-- start RECORDS FOR THIS EXERCISE --

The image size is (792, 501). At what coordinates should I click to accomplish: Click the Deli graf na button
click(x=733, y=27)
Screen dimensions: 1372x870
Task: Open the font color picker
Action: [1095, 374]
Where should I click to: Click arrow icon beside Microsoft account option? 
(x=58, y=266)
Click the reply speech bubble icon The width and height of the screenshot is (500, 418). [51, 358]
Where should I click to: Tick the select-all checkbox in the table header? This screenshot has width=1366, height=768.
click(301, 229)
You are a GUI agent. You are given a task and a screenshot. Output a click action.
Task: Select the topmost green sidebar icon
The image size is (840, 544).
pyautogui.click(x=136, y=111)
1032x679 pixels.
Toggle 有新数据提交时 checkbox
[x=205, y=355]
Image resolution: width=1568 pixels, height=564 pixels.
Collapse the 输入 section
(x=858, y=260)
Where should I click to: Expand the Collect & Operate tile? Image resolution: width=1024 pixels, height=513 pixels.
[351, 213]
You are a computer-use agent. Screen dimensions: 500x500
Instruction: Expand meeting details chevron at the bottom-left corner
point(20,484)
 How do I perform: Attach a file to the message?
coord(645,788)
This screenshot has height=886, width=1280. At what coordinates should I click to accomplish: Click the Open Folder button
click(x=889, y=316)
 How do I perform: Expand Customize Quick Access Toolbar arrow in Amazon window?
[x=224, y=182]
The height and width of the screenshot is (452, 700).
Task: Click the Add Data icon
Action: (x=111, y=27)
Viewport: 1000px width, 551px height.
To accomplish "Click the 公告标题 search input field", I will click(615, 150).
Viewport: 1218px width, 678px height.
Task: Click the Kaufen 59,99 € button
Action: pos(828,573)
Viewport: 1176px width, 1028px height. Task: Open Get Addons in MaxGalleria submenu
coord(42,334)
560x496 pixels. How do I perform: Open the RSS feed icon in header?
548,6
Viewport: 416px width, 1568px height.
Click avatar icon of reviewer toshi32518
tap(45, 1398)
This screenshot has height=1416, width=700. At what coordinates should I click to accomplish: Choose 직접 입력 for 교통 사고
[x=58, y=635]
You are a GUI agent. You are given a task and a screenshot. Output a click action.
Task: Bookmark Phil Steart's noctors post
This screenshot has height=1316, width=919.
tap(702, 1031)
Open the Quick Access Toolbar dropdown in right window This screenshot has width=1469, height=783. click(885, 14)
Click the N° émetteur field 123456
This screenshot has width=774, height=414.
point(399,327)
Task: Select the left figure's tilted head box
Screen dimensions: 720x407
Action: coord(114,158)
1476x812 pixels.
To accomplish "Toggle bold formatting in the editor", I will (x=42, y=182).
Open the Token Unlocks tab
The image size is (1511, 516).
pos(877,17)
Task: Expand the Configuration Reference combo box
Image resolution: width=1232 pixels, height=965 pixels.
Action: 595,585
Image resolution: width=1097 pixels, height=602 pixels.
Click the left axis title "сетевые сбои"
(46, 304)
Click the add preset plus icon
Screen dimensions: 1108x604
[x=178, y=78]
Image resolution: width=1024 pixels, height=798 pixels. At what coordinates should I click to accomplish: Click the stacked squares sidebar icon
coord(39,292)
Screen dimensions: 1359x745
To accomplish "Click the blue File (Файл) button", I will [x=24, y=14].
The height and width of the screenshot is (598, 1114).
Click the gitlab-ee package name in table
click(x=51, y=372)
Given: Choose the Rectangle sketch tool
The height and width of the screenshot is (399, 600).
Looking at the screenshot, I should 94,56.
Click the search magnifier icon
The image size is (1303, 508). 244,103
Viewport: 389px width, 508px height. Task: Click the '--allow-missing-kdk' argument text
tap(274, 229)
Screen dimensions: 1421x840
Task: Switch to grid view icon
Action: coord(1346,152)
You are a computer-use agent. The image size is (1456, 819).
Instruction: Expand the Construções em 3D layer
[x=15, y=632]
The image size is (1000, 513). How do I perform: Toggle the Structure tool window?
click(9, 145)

-- end RECORDS FOR THIS EXERCISE --

*TASK STATEMENT:*
Reproduce every line of the listing above, from first to last, with no changes.

*ANSWER FOR THIS EXERCISE:*
The image size is (792, 501). At what coordinates should I click to accomplish: Click the Deli graf na button
click(x=733, y=27)
Screen dimensions: 1372x870
Task: Open the font color picker
Action: [1095, 374]
Where should I click to: Click arrow icon beside Microsoft account option? 
(x=58, y=266)
Click the reply speech bubble icon The width and height of the screenshot is (500, 418). [51, 358]
Where should I click to: Tick the select-all checkbox in the table header? This screenshot has width=1366, height=768.
click(301, 229)
You are a GUI agent. You are given a task and a screenshot. Output a click action.
Task: Select the topmost green sidebar icon
The image size is (840, 544).
pyautogui.click(x=136, y=111)
1032x679 pixels.
Toggle 有新数据提交时 checkbox
[x=205, y=355]
Image resolution: width=1568 pixels, height=564 pixels.
Collapse the 输入 section
(x=858, y=260)
Where should I click to: Expand the Collect & Operate tile? Image resolution: width=1024 pixels, height=513 pixels.
[351, 213]
You are a computer-use agent. Screen dimensions: 500x500
Instruction: Expand meeting details chevron at the bottom-left corner
point(20,484)
 How do I perform: Attach a file to the message?
coord(645,788)
This screenshot has height=886, width=1280. At what coordinates should I click to accomplish: Click the Open Folder button
click(x=889, y=316)
 How do I perform: Expand Customize Quick Access Toolbar arrow in Amazon window?
[x=224, y=182]
The height and width of the screenshot is (452, 700).
Task: Click the Add Data icon
Action: (x=111, y=27)
Viewport: 1000px width, 551px height.
To accomplish "Click the 公告标题 search input field", I will click(615, 150).
Viewport: 1218px width, 678px height.
Task: Click the Kaufen 59,99 € button
Action: pos(828,573)
Viewport: 1176px width, 1028px height. Task: Open Get Addons in MaxGalleria submenu
coord(42,334)
560x496 pixels. How do I perform: Open the RSS feed icon in header?
548,6
Viewport: 416px width, 1568px height.
Click avatar icon of reviewer toshi32518
tap(45, 1398)
This screenshot has height=1416, width=700. At what coordinates should I click to accomplish: Choose 직접 입력 for 교통 사고
[x=58, y=635]
You are a GUI agent. You are given a task and a screenshot. Output a click action.
Task: Bookmark Phil Steart's noctors post
This screenshot has height=1316, width=919.
tap(702, 1031)
Open the Quick Access Toolbar dropdown in right window This screenshot has width=1469, height=783. click(885, 14)
Click the N° émetteur field 123456
This screenshot has width=774, height=414.
point(399,327)
Task: Select the left figure's tilted head box
Screen dimensions: 720x407
Action: coord(114,158)
1476x812 pixels.
To accomplish "Toggle bold formatting in the editor", I will (x=42, y=182).
Open the Token Unlocks tab
The image size is (1511, 516).
pos(877,17)
Task: Expand the Configuration Reference combo box
Image resolution: width=1232 pixels, height=965 pixels.
Action: 595,585
Image resolution: width=1097 pixels, height=602 pixels.
Click the left axis title "сетевые сбои"
(46, 304)
Click the add preset plus icon
Screen dimensions: 1108x604
[x=178, y=78]
Image resolution: width=1024 pixels, height=798 pixels. At what coordinates should I click to accomplish: Click the stacked squares sidebar icon
coord(39,292)
Screen dimensions: 1359x745
To accomplish "Click the blue File (Файл) button", I will [x=24, y=14].
The height and width of the screenshot is (598, 1114).
Click the gitlab-ee package name in table
click(x=51, y=372)
Given: Choose the Rectangle sketch tool
The height and width of the screenshot is (399, 600).
Looking at the screenshot, I should 94,56.
Click the search magnifier icon
The image size is (1303, 508). 244,103
Viewport: 389px width, 508px height. Task: Click the '--allow-missing-kdk' argument text
tap(274, 229)
Screen dimensions: 1421x840
Task: Switch to grid view icon
Action: coord(1346,152)
You are a computer-use agent. The image size is (1456, 819).
Instruction: Expand the Construções em 3D layer
[x=15, y=632]
The image size is (1000, 513). How do I perform: Toggle the Structure tool window?
click(9, 145)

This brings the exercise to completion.